# Z7 owners



## HunterHads (Jun 28, 2005)

How much did you buy your bow for and where? I was looking at it at Jays in Gaylord but they want top dollar.
_Posted via Mobile Device_


----------



## KalamazooKid (Jun 20, 2005)

Yea, I was in there a few days ago too .... what, $869 there? At my shop in Kazoo they are $829 (I think a little better for us "preferred" customers).


----------



## sullyxlh (Oct 28, 2004)

$799 if ya shop around.


----------



## ENCORE (Sep 19, 2005)

With the numbers of people wanting the bow, you'll definately have to look around for the best price.

However, might I suggest that you purchase from a local pro shop that you trust and like. Service will be much better and a whole lot easier if you purchase somewhere close. There's a lot of owners out there that need to make a living in small shops.

Set it up right and you're going to love the bow!


----------



## goodworkstractors (Aug 7, 2007)

I bought mine at Kruzienga's for $829. The price tag actually said $789 although I know they must have made mistake and mis-marked it. I could have complained, but the local shop's gotta make a living. They provide great service and are great guys over there. I recommend them.


----------



## Firefighter (Feb 14, 2007)

You can find them as low as 729. Call around.


----------



## srconnell22 (Aug 27, 2007)

My girlfriend paid $665 for mine!


----------



## ENCORE (Sep 19, 2005)

srconnell22 said:


> My girlfriend paid $665 for mine!


Someone's going to ask the question, so it might as well be Encore..... "She got a sister?" Better hang on to that girl !!


----------



## HunterHads (Jun 28, 2005)

$665! Ummmm where!?!?
_Posted via Mobile Device_


----------



## KalamazooKid (Jun 20, 2005)

srconnell22 said:


> My girlfriend paid $665 for mine!

## Word and element location records

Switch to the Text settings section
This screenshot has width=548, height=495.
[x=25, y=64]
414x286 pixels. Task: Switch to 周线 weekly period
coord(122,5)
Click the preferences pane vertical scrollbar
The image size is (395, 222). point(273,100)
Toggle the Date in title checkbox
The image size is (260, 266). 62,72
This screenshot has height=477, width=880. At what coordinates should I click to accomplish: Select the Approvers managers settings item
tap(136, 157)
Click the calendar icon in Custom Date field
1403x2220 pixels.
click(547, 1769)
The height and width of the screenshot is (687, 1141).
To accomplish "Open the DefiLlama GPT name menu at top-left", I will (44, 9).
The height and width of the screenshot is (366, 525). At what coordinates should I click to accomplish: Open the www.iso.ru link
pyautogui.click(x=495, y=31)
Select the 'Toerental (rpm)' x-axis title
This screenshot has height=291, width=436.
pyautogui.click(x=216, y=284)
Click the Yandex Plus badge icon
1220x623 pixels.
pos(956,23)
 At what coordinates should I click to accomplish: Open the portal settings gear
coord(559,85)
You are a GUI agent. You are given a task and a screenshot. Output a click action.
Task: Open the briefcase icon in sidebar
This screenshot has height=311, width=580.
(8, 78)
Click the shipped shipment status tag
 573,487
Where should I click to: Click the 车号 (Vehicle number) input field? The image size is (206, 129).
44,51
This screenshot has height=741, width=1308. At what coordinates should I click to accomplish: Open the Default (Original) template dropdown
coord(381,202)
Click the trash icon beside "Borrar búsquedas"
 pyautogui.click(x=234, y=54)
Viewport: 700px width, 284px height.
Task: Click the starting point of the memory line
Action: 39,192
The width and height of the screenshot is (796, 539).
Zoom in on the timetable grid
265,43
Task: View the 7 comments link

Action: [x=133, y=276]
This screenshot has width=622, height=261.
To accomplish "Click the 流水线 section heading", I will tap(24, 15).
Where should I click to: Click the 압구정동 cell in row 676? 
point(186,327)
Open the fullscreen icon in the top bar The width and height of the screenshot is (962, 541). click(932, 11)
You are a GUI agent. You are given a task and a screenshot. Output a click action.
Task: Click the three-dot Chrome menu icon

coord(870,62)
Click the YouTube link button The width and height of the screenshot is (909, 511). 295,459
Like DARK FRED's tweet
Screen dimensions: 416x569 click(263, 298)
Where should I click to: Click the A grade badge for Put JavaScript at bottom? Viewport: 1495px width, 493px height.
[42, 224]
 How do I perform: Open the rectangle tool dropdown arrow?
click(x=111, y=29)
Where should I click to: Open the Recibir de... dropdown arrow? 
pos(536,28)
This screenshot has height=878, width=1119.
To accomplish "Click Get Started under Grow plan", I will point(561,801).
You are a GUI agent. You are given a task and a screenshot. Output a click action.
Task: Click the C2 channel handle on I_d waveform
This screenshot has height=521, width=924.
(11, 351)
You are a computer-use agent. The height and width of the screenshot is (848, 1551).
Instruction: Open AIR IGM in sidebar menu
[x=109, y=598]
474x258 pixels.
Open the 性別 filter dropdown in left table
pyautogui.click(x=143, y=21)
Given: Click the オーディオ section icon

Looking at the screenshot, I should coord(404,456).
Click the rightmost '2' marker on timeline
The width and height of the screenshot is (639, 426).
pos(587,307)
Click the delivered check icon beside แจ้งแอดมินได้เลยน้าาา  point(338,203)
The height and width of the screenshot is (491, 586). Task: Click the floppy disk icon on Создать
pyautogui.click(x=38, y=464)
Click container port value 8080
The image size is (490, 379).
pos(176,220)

## Task instructions
A – In the Z7 owners thread, how much did goodworkstractors pay for the bow at Kruzienga's?
B – Write a continuation of the Z7 owners forum thread, picking up right after the last post shown.

## Expected outputs
A – $829.

B –
OK, that's it ..... note to self .... send the wife/girlfriend in to get next bow.


----------



## srconnell22 (Aug 27, 2007)

ENCORE said:


> Someone's going to ask the question, so it might as well be Encore..... "She got a sister?" Better hang on to that girl !!


Yes, but they are all married. Sorry! 



KalamazooKid said:


> OK, that's it ..... note to self .... send the wife/girlfriend in to get next bow.


Yep! One of the many perks!


----------



## rattletot (Feb 19, 2009)

$665:help: I would have never purchased a Mission Voyager for $600
our Mathew's dealer up here is $879 msrp is $899 on the Z7...lol


----------



## BuckRubnMI (Sep 5, 2008)

I'm starting to see them show up on AT classifieds already so that might be another option. There's one listed now for $725. I would buy locally though and brand new. The shop by me wants $859 I believe.


----------



## brushbuster (Nov 9, 2009)

I bought mine at Jays in Gaylord. By the time i drive down state or T.C i spent at least 3 hrs and 30-60 in gas. I have to purchase on layaway and then get it set up and if something breaks... I just spent way more then i would have if i bought at Jays in Gaylord. So i bought it at the Gaylord Jays. Thats the price i pay for living in the north.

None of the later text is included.